We were getting all ready to climb up on our soapbox to shout our revelation to the word: the scandal of the Dubai Ports deal is not the knee-jerk reaction that exposes a deep-seated anti-Arab xenophobia among average Americans and Congress alike. No, it's about the little-known fact that major operations of ports in America are sold off in the global marketplace. How would we feel if JFK International was run by a Venezuelan company? Or if our interstate railways were run by Pakistan, or China, or Canada for that matter? We assume too easily that certain basic infrastructure matters are of such national importance that we keep their care in American hands. That's our own naivete. In the global economy, everything's for sale.

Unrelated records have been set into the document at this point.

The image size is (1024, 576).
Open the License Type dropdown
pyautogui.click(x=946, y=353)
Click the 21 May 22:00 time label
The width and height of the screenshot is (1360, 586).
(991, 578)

Well, that's what we were going to say, but it turns out Joshua Holland over at AlterNet beat us to it:
This deal is about government procurement, one of the hottest
controversies in the trade debate, but one of which the general public
is largely unaware.
The U.S., E.U. and Japan -- the dominant
service economies -- have been pushing hard to get a deal done on
government procurement that would bring public purchasing of goods and
services into the WTO framework. Their goal is to give foreign-based
multinationals "national status," meaning that governments couldn't
favor domestic firms over foreign firms for any reason (except for
security issues, and this case wouldn't be likely to qualify as such).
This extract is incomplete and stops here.